**Task requirements**
Among the entries, which lines carry the string "computer"? Copy each of them.

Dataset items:
[Start of section]
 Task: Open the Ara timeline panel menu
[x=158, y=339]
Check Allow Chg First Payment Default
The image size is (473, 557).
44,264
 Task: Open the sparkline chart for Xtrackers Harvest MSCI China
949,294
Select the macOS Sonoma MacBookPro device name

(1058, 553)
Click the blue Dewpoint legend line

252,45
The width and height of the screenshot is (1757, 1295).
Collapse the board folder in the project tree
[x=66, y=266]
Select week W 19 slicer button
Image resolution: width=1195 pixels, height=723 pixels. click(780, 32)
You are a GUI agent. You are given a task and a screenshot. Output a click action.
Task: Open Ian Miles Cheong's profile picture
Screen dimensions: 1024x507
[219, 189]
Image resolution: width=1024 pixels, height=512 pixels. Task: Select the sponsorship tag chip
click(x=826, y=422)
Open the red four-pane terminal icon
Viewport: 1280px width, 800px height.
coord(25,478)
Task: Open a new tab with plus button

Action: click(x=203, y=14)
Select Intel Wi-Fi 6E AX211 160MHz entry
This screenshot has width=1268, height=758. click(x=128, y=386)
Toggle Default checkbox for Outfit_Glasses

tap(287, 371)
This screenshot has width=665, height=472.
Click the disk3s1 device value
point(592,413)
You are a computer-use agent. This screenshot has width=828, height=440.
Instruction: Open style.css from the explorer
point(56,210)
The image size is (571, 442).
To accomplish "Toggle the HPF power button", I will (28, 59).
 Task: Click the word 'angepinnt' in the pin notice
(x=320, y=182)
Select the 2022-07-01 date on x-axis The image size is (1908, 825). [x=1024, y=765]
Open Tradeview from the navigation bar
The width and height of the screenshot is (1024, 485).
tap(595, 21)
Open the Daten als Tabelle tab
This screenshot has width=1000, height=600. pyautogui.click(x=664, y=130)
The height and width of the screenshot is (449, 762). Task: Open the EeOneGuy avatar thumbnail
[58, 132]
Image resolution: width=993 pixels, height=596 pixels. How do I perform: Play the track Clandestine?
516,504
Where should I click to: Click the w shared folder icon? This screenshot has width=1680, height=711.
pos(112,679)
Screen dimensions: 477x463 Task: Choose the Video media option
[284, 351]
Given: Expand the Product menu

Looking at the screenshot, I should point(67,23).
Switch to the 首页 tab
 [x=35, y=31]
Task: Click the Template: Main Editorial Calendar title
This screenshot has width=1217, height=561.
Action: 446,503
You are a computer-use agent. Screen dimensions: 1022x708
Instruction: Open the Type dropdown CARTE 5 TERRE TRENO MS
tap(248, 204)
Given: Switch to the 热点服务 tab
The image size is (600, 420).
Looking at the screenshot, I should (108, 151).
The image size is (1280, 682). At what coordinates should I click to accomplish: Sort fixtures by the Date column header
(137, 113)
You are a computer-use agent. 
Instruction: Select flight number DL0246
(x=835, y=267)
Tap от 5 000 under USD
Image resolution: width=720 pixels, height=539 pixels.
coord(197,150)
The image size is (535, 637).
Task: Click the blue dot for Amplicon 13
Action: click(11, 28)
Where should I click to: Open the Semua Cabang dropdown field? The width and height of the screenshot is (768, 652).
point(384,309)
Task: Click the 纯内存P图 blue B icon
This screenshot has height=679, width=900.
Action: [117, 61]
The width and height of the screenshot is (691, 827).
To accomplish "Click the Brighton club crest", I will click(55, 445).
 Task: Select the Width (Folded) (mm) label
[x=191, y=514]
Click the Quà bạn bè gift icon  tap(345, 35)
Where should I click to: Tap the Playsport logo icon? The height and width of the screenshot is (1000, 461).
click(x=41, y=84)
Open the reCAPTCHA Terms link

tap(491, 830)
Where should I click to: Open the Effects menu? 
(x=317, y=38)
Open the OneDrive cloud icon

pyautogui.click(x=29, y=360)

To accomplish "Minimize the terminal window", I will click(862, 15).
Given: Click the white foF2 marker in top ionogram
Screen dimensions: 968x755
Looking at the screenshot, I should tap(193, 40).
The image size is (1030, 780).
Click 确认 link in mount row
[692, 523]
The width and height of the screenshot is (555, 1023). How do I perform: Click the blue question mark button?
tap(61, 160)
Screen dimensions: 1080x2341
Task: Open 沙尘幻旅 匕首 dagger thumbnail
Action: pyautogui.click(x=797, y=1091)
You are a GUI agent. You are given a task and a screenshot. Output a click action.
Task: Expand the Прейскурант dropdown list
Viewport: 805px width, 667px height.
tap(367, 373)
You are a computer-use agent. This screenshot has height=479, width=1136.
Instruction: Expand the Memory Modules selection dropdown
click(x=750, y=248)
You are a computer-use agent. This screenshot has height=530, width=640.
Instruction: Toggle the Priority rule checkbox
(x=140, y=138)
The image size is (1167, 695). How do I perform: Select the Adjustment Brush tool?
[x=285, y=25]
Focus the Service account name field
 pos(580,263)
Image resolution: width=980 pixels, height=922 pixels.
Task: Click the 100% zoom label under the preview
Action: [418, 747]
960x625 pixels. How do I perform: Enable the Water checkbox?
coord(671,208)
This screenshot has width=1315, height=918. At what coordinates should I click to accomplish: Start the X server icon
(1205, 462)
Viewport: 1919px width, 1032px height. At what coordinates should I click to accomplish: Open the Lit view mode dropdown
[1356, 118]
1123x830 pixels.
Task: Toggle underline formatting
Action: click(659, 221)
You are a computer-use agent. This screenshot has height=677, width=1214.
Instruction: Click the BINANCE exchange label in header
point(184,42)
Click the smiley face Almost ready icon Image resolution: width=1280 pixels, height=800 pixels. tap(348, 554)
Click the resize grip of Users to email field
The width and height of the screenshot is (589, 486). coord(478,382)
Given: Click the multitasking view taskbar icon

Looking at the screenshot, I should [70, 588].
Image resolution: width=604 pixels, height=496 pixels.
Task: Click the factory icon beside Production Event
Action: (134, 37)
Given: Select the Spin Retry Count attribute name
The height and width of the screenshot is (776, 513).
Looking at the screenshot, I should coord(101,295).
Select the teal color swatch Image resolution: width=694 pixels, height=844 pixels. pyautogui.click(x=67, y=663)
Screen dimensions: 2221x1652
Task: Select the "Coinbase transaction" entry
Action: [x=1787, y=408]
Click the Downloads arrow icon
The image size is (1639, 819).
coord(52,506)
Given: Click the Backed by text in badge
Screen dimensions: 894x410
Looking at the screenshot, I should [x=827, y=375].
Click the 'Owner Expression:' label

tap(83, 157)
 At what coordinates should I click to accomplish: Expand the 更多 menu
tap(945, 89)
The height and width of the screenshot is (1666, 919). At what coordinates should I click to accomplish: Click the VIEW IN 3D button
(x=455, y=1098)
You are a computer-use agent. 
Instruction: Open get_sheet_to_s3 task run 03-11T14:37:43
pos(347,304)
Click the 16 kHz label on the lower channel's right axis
[End of section]
**Solution**
You are a computer-use agent. This screenshot has width=828, height=440.
You are a computer-use agent. Screen dimensions: 1022x708
You are a computer-use agent. 
You are a computer-use agent. This screenshot has height=479, width=1136.
You are a computer-use agent. This screenshot has height=530, width=640.
You are a computer-use agent. This screenshot has height=677, width=1214.
You are a computer-use agent. 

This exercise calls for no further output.